Mobilizing domestic savings for productive use and
attracting foreign direct investment will be crucial to the
success of Russia's reforms. We therefore urge Russia to improve
the legal and institutional framework for private investment and
for external trade. We ourselves will continue to work with
Russia towards GATT membership, in order to advance Russia's
integration into the world economy and further improve access to
our markets for Russian products.
We welcome the progress made and reaffirm our support for
the reform efforts of the countries in transition.
In particular, we commend the political and economic
transformation of the Central and Eastern European Countries and
support their integration into free market.
Cooperation against transnational crime and money-laundering
We are alarmed by the growth of organized transnational
crime, including money laundering, and by the use of illicit
proceeds to take control of legitimate business. This is a
world-wide problem with countries in transition increasingly
targeted by criminal organisations. We are determined to
strengthen international cooperation to address this
situation.
We welcome the UN Conference on Organized Transnational
Crime to be held in Naples next October.
On money-laundering, we recognize the achievements of the
FATF, which we set up in 1989, and reaffirm our support for its
continued work over the next five years. In order to achieve our
goal, we agree that counter-measures need to be implemented by
FATF members and other countries with significant financial
centers. Ultimate success requires that all Governments provide
for effective measures to prevent the laundering of proceeds from
drug trafficking and other serious crime or offences which
generate a significant amount of proceeds.

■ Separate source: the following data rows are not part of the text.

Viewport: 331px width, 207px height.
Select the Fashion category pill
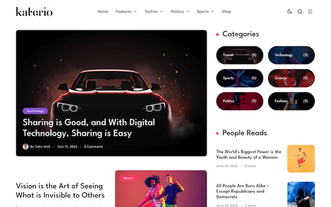pos(291,101)
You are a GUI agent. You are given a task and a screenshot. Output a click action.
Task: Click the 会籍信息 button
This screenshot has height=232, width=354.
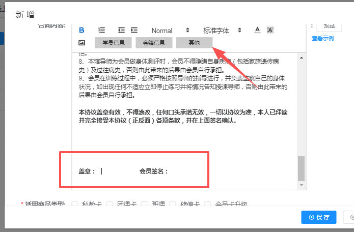pos(154,43)
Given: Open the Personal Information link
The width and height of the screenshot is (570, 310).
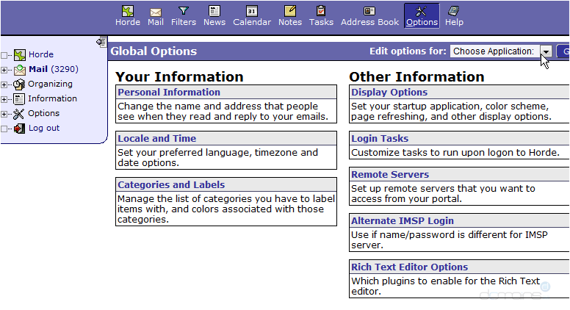Looking at the screenshot, I should click(x=169, y=93).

We urge countries to adopt necessary legislation wherever
appropriate.
Our discussions this year have convinced us of the benefits
of a less formal Summit procedure, as we agreed in Tokyo last
year. In Naples, we have been able to have a freer exchange of
views and to forge a closer understanding between us. Next year
we look forward to an even more flexible and less formal
summit.
We have accepted the Invitation of the Prime Minister of
Canada to meet in Halifax in ... 1995.